Listen to this: "Chet put nothing of himself into his music and that's what lent his playing its pathos...Every time he played a note he waved it goodbye. Sometimes he didn't even wave."
The evocative word pictures are unusually perceptive and sensitive. Although personal and often imagined, it's really like an improvised solo that either feels "right" or not. I think "But Beautiful" hits the right notes and rhythms: his words evoke the music, and, after reading it, the music will evoke the words. Not without its flaws, it is still an astonishing feat.
Dyer knows that the foremost responsibility of a music critic is not to critique but to verbalize his non-verbal subject, bringing it to life for the reader. He does so admirably, creating believable, recognizable, fascinating portraits in unlabored, unpretentious prose.
His portraits of the artist ring completely true to the ears of this fellow observer--penetrating glimpses of the creative child trapped in a man's body now reduced to fighting a losing battle against physical and mental entropy. Yet his faith in the living tradition of jazz is refreshing, as is his characterization of the jazz musician's struggle as a valiant contest with the precursor, not unlike that of the strong poet's.
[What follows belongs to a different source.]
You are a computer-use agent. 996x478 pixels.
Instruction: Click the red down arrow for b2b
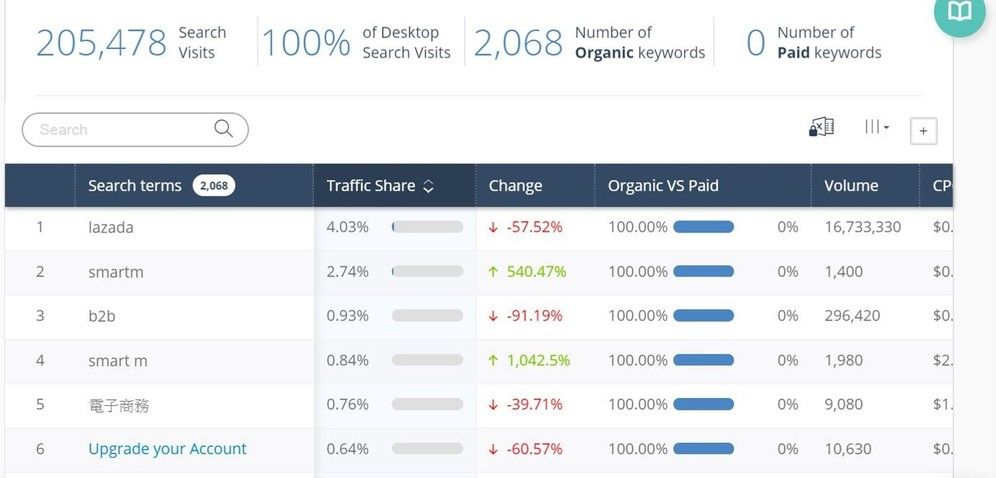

Though there's an elegaic tone throughout the book, it's never ponderous or depressing. In fact, its human portraits are more likely to interest newcomers than the many text books that catalog styles and names.
This is not to say the book is without shortcomings. The author is much better at capturing the musicians for us than their music. And his appreciation and understanding of Duke Ellington's music seems somewhat limited. Too bad he didn't give at least as much attention to the colorful cast of characters on the band bus as to the private conveyance preferred by Duke.
Yet any listener who has the slightest interest in jazz and its makers simply cannot afford to pass this one up. And it goes a long way toward fleshing out some of the caricatures served up on the Ken Burns' television series.
But Beautiful hits the reader on several levels; we are taken on a series of journeys into the lives, thoughts, conversations and seminal events of eight Jazz musicians. Between each chapter is inserted a fictional, road-tripping almost ghostly presence of Duke Ellington, a father figure of modern Jazz who may well have known, recorded and very likely influenced all eight men whom Dyer chose to write/riff about. What's real about the eight musicians are the bare-bones facts known to many Jazz fans; Lester Young court-martialed by the Army because of an inability to cope with a racist Drill Sergeant, Chet Baker's teeth knocked out by an angry drug dealer in a seedy, San Francisco diner, Art Pepper sentenced to five years in prison on a Heroin possession conviction and so on. What's possible, and perhaps no less real to the reader are the details of their lives, their anguish and the self-destructive passions which attend the day to day living of so many creative people. Dyer draws these details in part through listening to the music and inspiration gained by looking at photographs of some of the musicians. 'Not as they were but as they appear to me....' Dyer asks the reader to see the musicians as he sees them, to believe in the memory of what these photos inspired. The men and their lives are portrayed, much like Jazz itself, with a kind of heart-stopping intensity and a poignant, empathetic acknowledgement of lives spent creating and being swallowed whole by the gift that makes creation possible. On Thelonious Monk; "Whatever it was inside him was very delicate, he had to keep it very still, slow himself right down so that nothing affected it." On Ben Webster; "He carried his loneliness around with him like an instrument case. It never left his side."
Very little, insightful criticism or critical essays have been produced regarding Jazz and the people who play it and live it. Dyer has done more than write mere history or criticism in But Beautiful, he has written (and played) a genre-exploding, lyrical meditation on Jazz and on the terrifying, exhilarating possibilities of the music itself and what ought to be recognized as a new form of fictional riffing.
The problem is that much of the prose reads like writing, like he's reaching. 'His voice floated across the courtroom like a child's yacht on a blue lake' for example (p.23), is typical. It takes a beat too long to digest and process the metaphor, since the metaphor is so entirely unrelated to the mitigating circumstances; in other words, the analogy is not irrelevant, but irreverent; and like much of the prose in this book, it's frustrating because it is almost poetic. Almost poetic, but not beautiful.